Ficamos quase sempre espantados quando alguém não entende o que escrevemos. Admito que não fui suficientemente claro. Aliás só pode ser essa a razão porque, meu caro Paulo, não entendeste nada do que escrevi. De resto, quando li a tua resposta, fiquei assustado e pensei ‘caramba, escrevi mesmo isto’. Vejamos. Disseste que defendo “uma União intergovernamental, isto é, governada pelos Estados.” Ou seja, “por um directório ou por um só país, quando suficientemente poderoso.” A concretizar-se, esta visão leva “necessariamente ao fim da UE.” E não acaba aqui. As minhas ideias, no essencial, são as ideias “das largas dezenas de deputados cujo principal fito é acabar com esta odiosa organização (a UE).” Não fazia ideia que prosseguia um “fito”, até o Paulo me dizer. Mas não só o prossigo como acompanho a Marine Le Pen e o Nigal Farage. O leitor certamente entende por que me assustei.

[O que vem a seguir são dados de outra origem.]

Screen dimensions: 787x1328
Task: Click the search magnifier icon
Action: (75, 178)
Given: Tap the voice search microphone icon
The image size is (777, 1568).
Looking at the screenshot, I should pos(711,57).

A resposta do Paulo sofre do chamado ‘problema bipolar’ partilhado por muitos que discutem a União Europeia. De um lado, estão os bem intencionados, que defendem objectivos admiráveis como “uma verdadeira união de povos”, a “paz na Europa”, a independência e a prosperidade de Portugal e, até, “o bem estar dos nossos filhos.” Do outro lado, estão todos os que discordam dos bem intencionados (as razões são indiferentes), cujas ideias levam ao fim da UE, ao regresso dos “Hitlers, Mussolinis” e da guerra, e à condição de “protectorado” de Portugal.

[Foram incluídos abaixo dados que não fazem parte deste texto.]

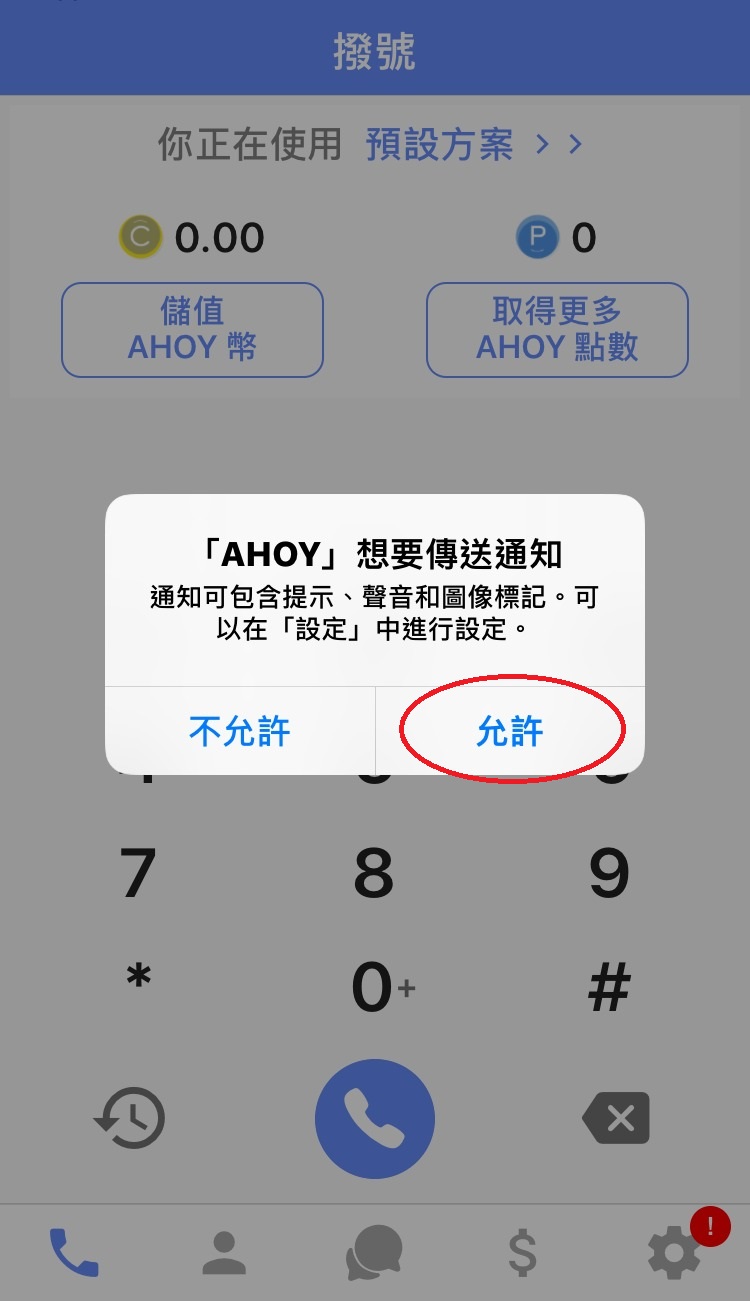Start the call with the phone button
This screenshot has width=750, height=1301.
[x=375, y=1119]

Volto assim aos meus argumentos. Em primeiro lugar, considerei que a escolha de candidatos para Presidente da Comissão Europeia constitui uma violação do Tratado de Lisboa. Tu discordas e dizes porquê: “se o candidato (a presidente da Comissão Europeia) é eleito pelo Parlamento Europeu”, então será “lógico e sobretudo legítimo que a instituição – os grupos políticos – proponha antecipadamente os candidatos.” Na minha opinião não é lógico e muito menos legítimo. A tua lógica reduziria o Conselho Europeu a simplesmente confirmar a escolha do Parlamento sem qualquer intervenção relevante no processo. Quem acompanhou as negociações do Tratado de Lisboa sabe muito bem que não foi essa a intenção dos negociadores. A intenção foi o Conselho Europeu escolher um candidato que reunisse as condições políticas para conseguir uma maioria no Parlamento. Não foi dar essa escolha ao Parlamento, reduzindo o Conselho Europeu à condição de notário. Discordamos. Mas, ao contrário de ti, aceito as nossas divergências sem achar que as tuas ideias podem levar ao fim da UE.

E não entendo por que razão o meu argumento é “intergovernamental”. Estou simplesmente a defender o que entendo ser o respeito pelos tratados (para usar um palavrão, o ‘método comunitário’). Além disso, também não percebo o teu problema com o “intergovernamentalismo” (que tratas como a antecâmara das ditaduras). Os tratados, desde Roma a Lisboa, resultam de negociações entre governos (intergovernamentais portanto). O teu “sonho” pelo qual tanto “lutas” tem sido o resultado da vontade de governos. Olha para a fotografia dos participantes nas negociações do Tratado de Roma e tenta descobrir os representantes do Parlamento Europeu.

No meu artigo, apresentei ainda um segundo argumento. Os governos nacionais não só têm o poder legal para escolher o candidato a presidente da Comissão Europeia, como gozam da legitimidade política para o fazer. Nunca aceitei o argumento do “défice democrático da UE” porque todos os governos dos países membros são inteiramente democráticos. Todos eles resultam de eleições parlamentares. E estou igualmente convencido que a grande maioria dos europeus sentem-se mais representados pelos parlamentos nacionais do que pelo Parlamento Europeu. E mais uma vez aceito que tenhas uma posição diferente, sem te acusar de nada.

Na tua resposta, a associação dos meus argumentos às ideias da Le Pen e do Farage irritou-me. Fiquei irritado por que levo a democracia e a UE (por esta ordem) muito a sério. Por isso lamento dizer-te, meu caro Paulo, não leste o meu artigo. Ouviste a cassete que tens na cabeça e que começa a tocar automaticamente cada vez que não concordas com algum argumento sobre a UE ou sobre o Parlamento Europeu. Espero que desta vez leias o meu texto e não ouças a cassete.